--- START OF Given passage ---

Why does the Moon orbit the Earth? Why does your hair stand on end after removing a wool hat? The answer to these two seemingly unrelated questions is written in almost identical mathematical structures. On one hand, the law of universal gravitation formulated by Isaac Newton (1643-1727) at the end of the 17th century. On the other, the law of electrostatics established by Charles-Augustin de Coulomb (1736-1806) at the end of the 18th century. Both are "inverse-square laws of distance".
For gravity: \( F_g = G \cdot \frac{m_1 \cdot m_2}{r^2} \)
For electricity: \( F_e = k_e \cdot \frac{q_1 \cdot q_2}{r^2} \)
In these equations, \( F \) represents force, \( m \) mass, \( q \) electric charge, and \( r \) the distance between the two objects. The constants \( G \) and \( k_e \) are merely scaling factors. Is this striking similarity a cosmic coincidence or a sign of a deeper truth about the structure of the Universe?
The most fundamental reason for this similarity is geometric.
We live in a three-dimensional space. Imagine a point source of influence, whether it is a mass or a charge. This influence spreads spherically and isotropically (identical in all directions) around it.
At a distance \( r \) from the source, all the emitted influence must pass through an imaginary spherical surface. Why a surface and not a volume? Because the influence spreads like a spherical wavefront. At any given moment, all points located at the same distance \( r \) from the source are reached simultaneously. These points form precisely a spherical surface, not a volume.
The surface area of a sphere is given by the formula \( 4\pi r^2 \). The energy or intensity of the effect (called flux) is therefore uniformly distributed over this surface as it moves away from the source.

--- END OF Given passage ---
--- START OF Information shown ---

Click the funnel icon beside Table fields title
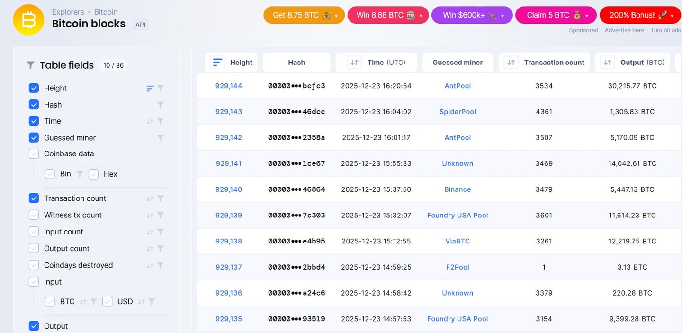This screenshot has height=333, width=682. pos(31,65)
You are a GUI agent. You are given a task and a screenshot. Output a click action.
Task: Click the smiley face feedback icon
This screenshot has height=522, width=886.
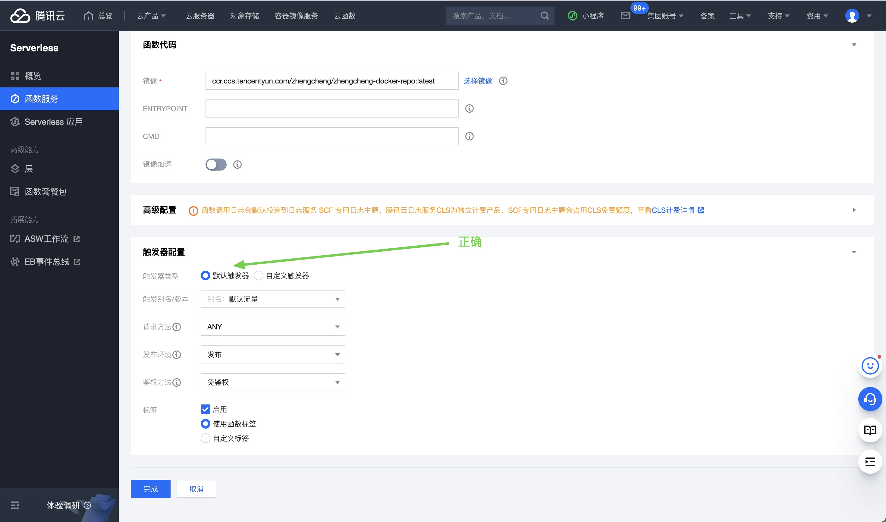pyautogui.click(x=870, y=366)
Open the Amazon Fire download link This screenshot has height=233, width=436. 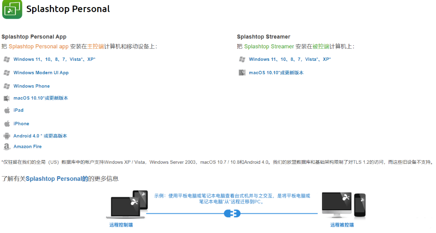(28, 147)

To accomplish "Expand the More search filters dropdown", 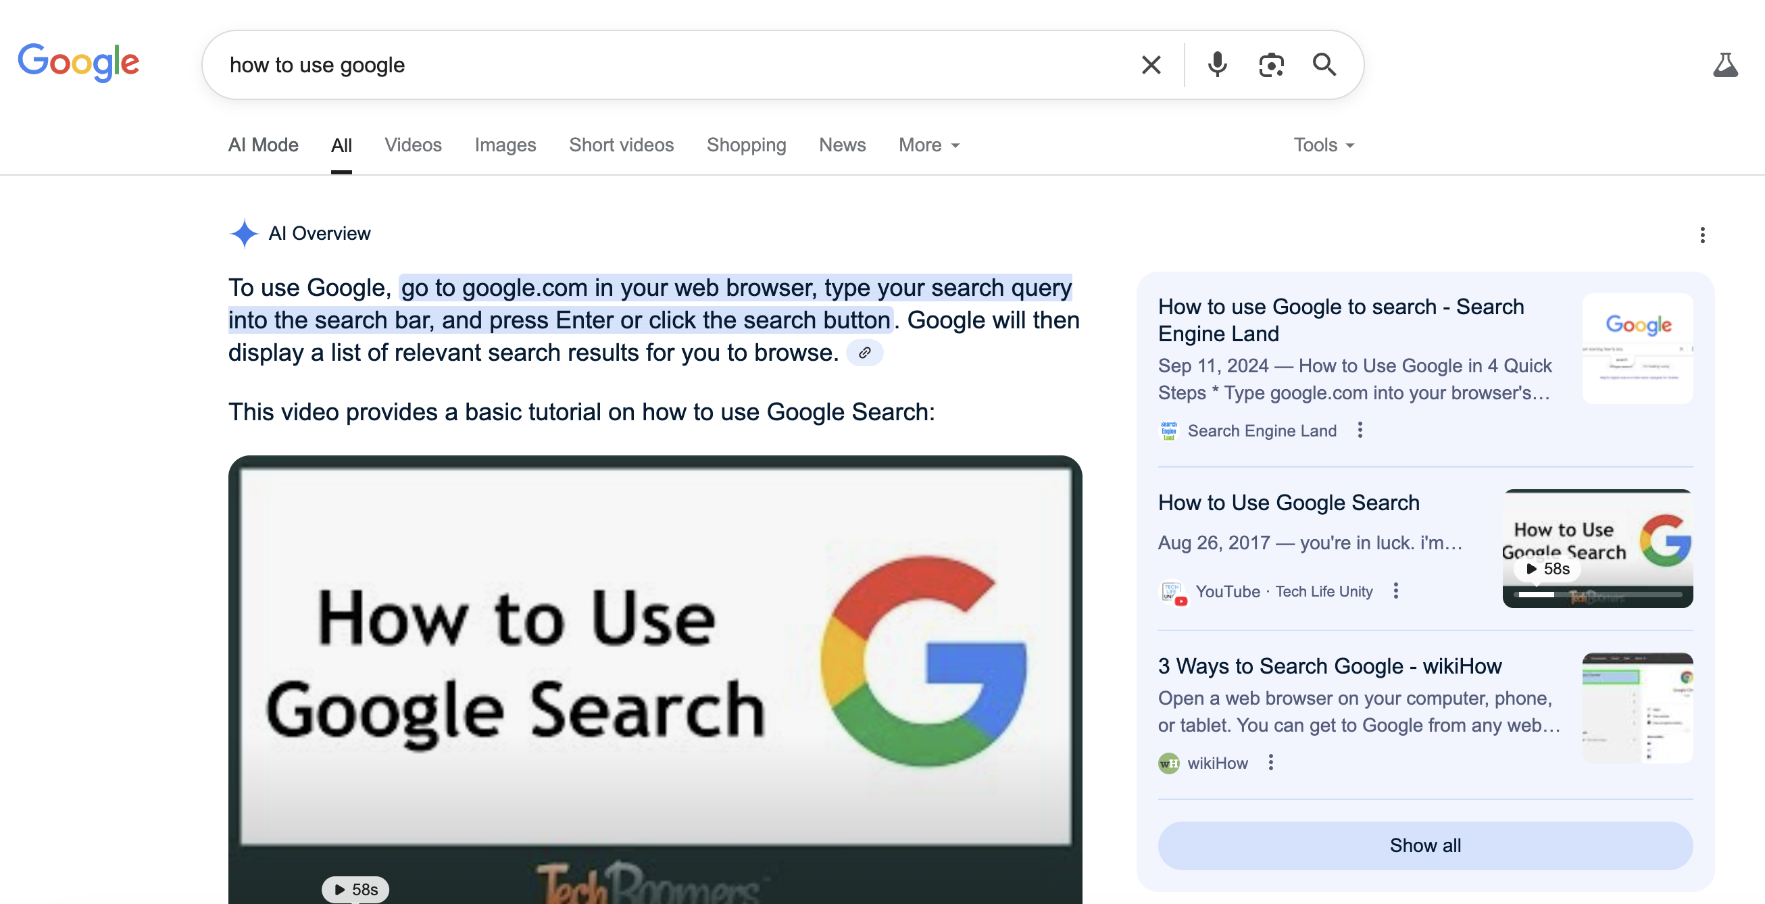I will pos(928,145).
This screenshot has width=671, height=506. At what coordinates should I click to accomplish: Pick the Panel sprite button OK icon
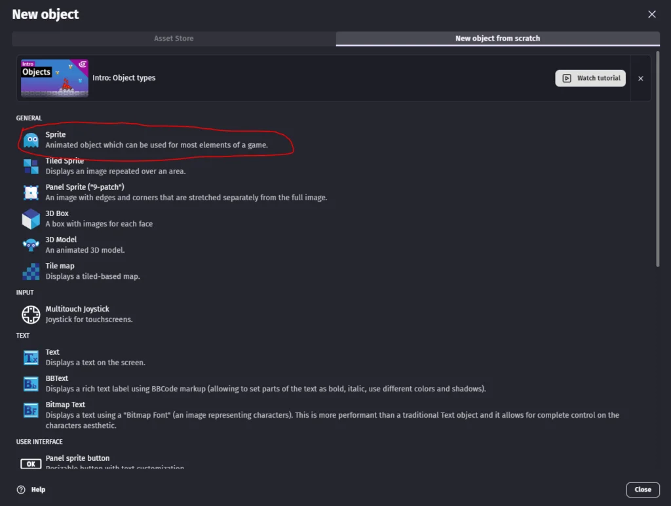[31, 463]
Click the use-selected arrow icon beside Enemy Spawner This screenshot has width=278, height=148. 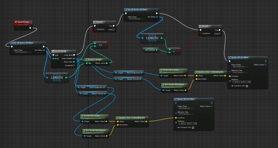point(29,52)
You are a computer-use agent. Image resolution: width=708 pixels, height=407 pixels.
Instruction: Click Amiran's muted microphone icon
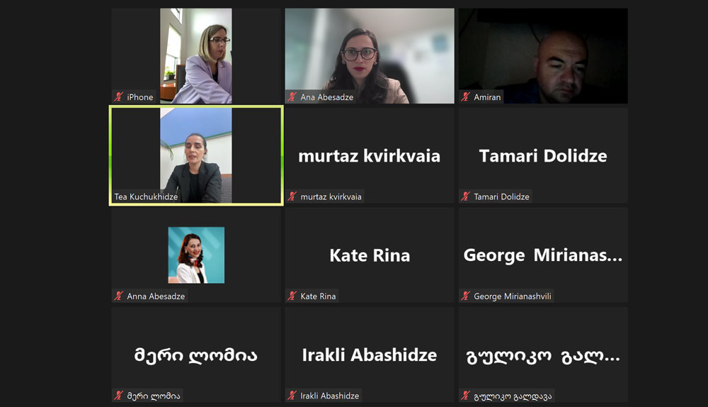click(x=466, y=96)
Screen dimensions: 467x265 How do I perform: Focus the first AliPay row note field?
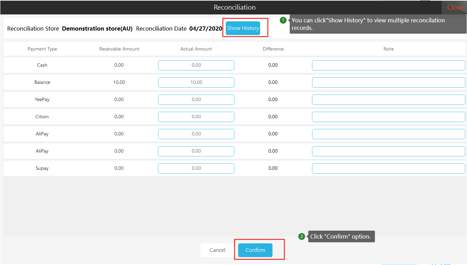click(388, 134)
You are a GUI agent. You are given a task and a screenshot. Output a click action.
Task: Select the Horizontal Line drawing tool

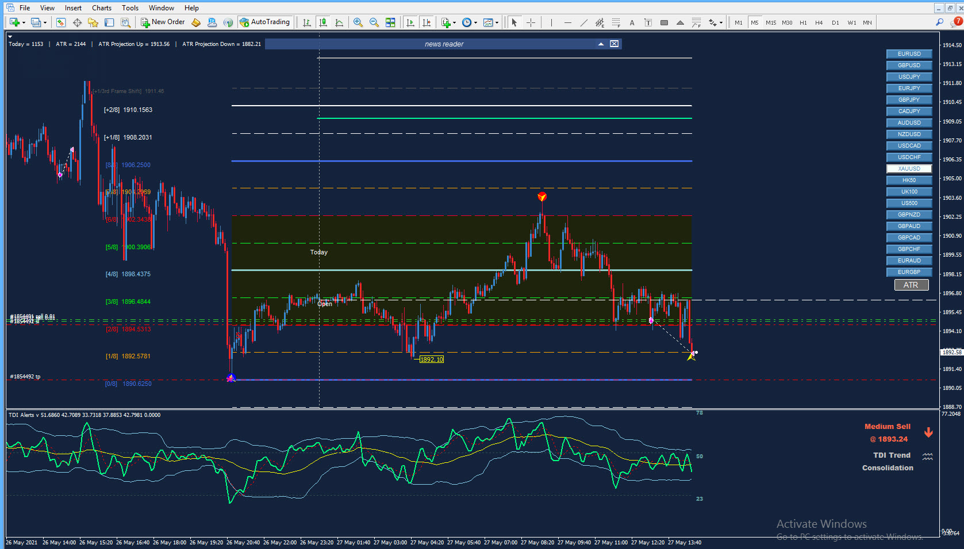click(x=567, y=22)
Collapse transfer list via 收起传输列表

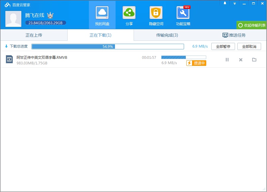252,25
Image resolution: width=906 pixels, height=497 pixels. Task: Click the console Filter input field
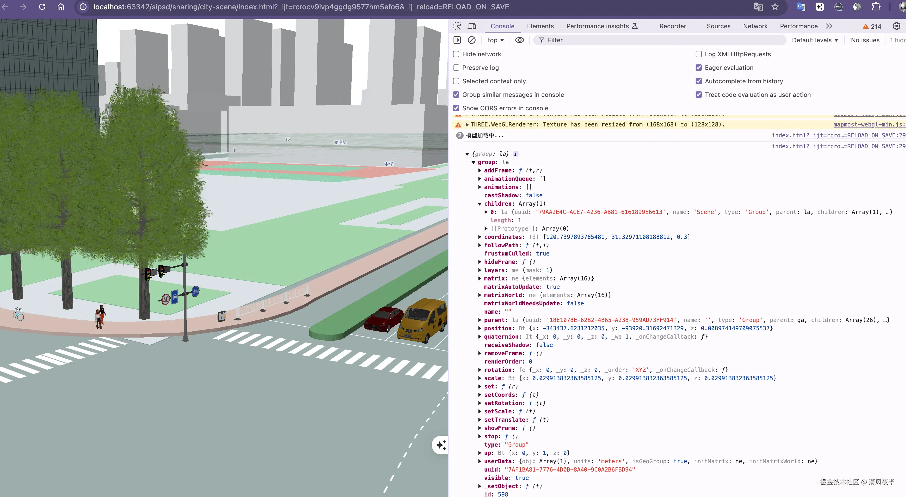[661, 40]
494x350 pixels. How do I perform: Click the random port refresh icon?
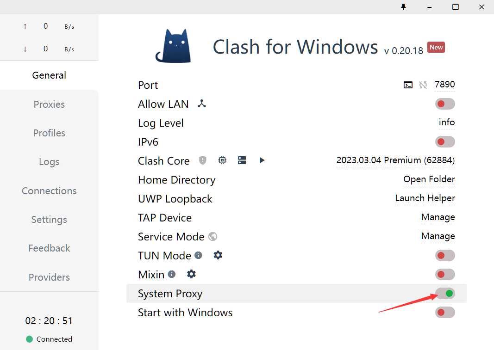coord(423,85)
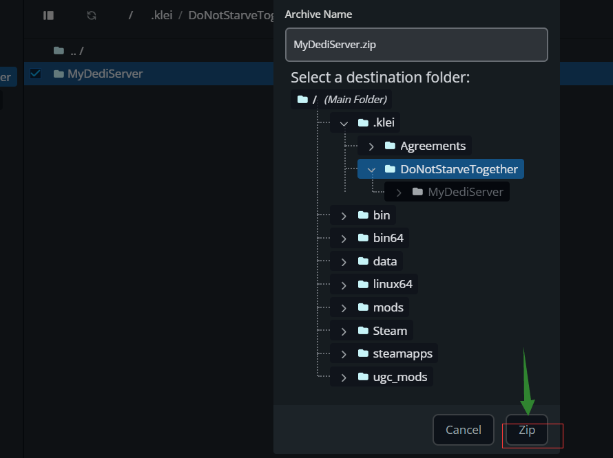Toggle the sidebar panel icon

pyautogui.click(x=48, y=15)
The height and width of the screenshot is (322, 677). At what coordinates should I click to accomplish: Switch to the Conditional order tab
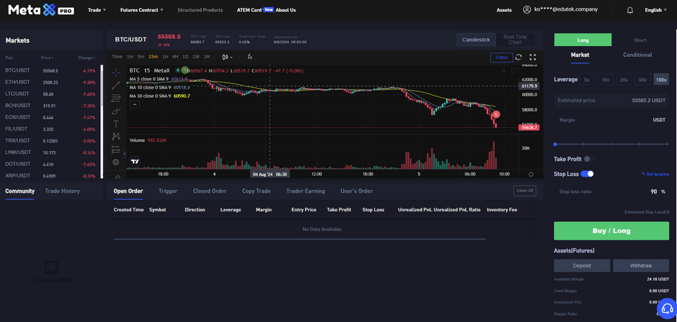click(637, 55)
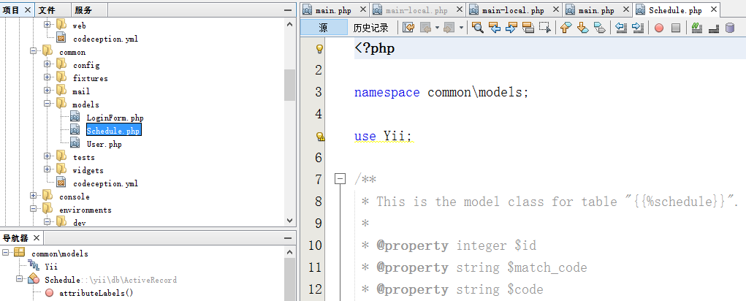Collapse the code fold at line 7
This screenshot has width=746, height=301.
[x=339, y=179]
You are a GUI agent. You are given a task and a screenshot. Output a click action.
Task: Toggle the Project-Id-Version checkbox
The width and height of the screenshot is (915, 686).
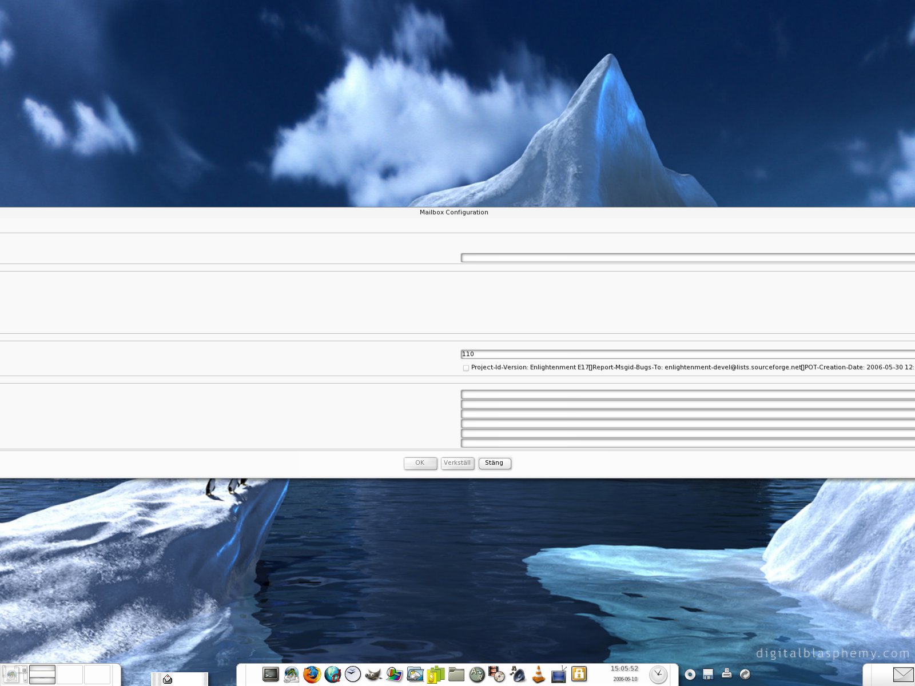(466, 368)
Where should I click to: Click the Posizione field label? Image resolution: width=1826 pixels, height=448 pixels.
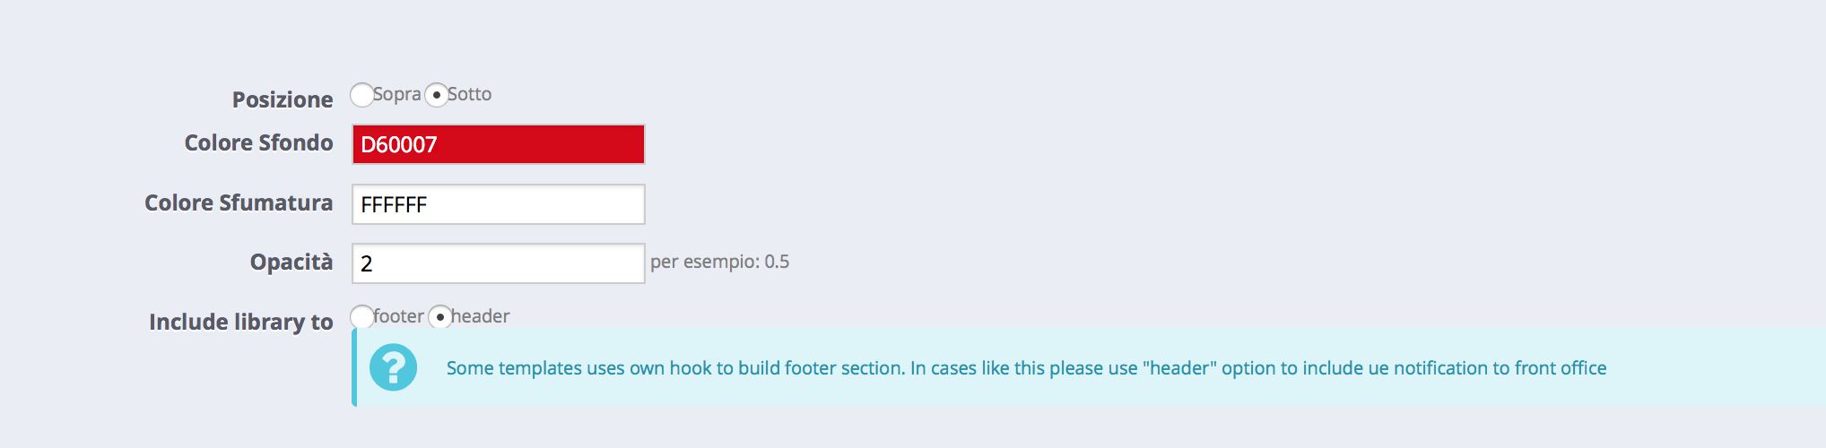[283, 99]
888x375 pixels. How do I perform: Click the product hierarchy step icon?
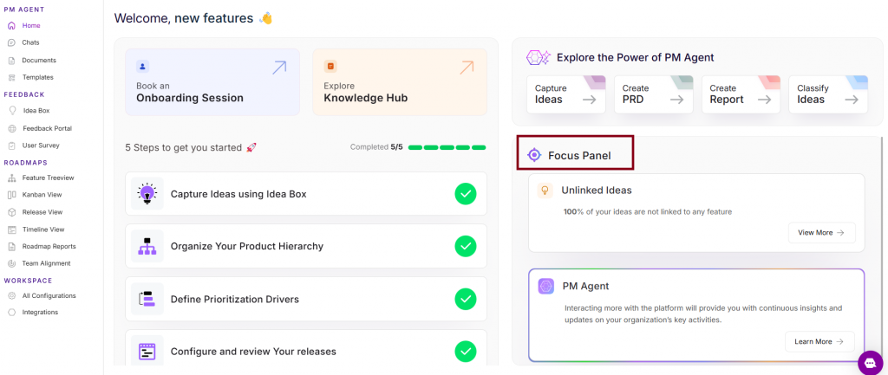(147, 246)
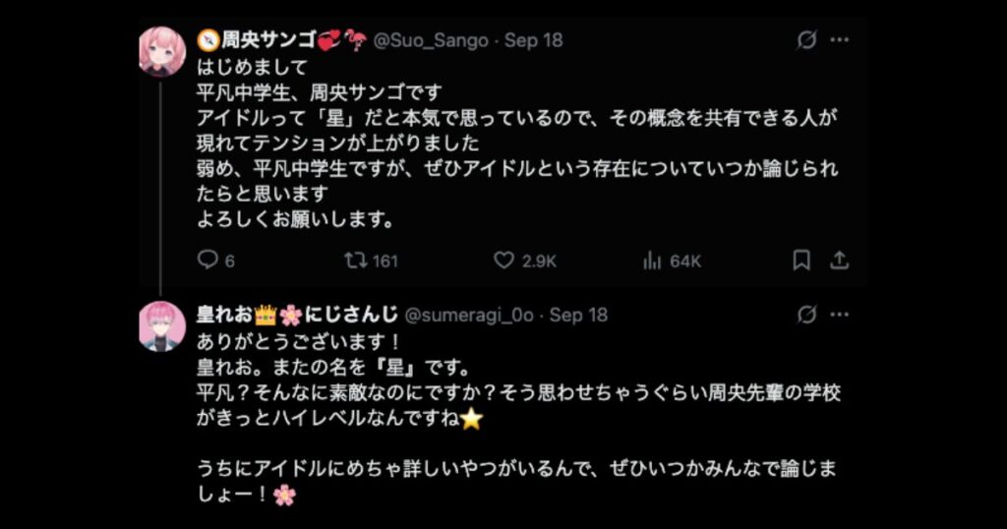Reply to the 周央サンゴ post

[x=207, y=261]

--- END OF Information shown ---

Problem requirements: Pick up the passage on inverse-square laws in gravity and electricity right after its last sentence, and keep writing it.

Response to the exercise:
If the source emits a total amount of influence per second that we call \( Q \) (a flow rate), then the intensity \( I \) measured at a point located at distance \( r \) is this total amount divided by the surface over which it spreads: \( I = \frac{Q}{4\pi r^2} \)
This expression means that the further away you are, the larger the surface to be crossed (\( 4\pi r^2 \) increases with \( r \)), and thus the lower the intensity per unit area. It is exactly like the light of a candle: at 1 meter, it illuminates a certain surface; at 2 meters, the same amount of light must illuminate a surface 4 times larger (since \( (2)^2 = 4 \)), so the light intensity per unit area is 4 times weaker.
Volume does not come into play here because we measure an effect at a point on the surface, not in a three-dimensional space. The relevant physical quantity is the surface density of flux, not a volumetric density.
This expression breaks down into two parts:
- \( Q \) is a constant that depends only on the source (its emission power).
- \( \frac{1}{4\pi r^2} \) is a geometric factor that describes how the influence is diluted over a spherical surface.
Mathematically, we can rewrite: \( I = \left( \frac{Q}{4\pi} \right) \times \frac{1}{r^2} \)
The term \( \frac{Q}{4\pi} \) is a global constant for a given source. The dependence on distance is therefore entirely contained in the factor \( \frac{1}{r^2} \). This is why we say that intensity is inversely proportional to the square of the distance.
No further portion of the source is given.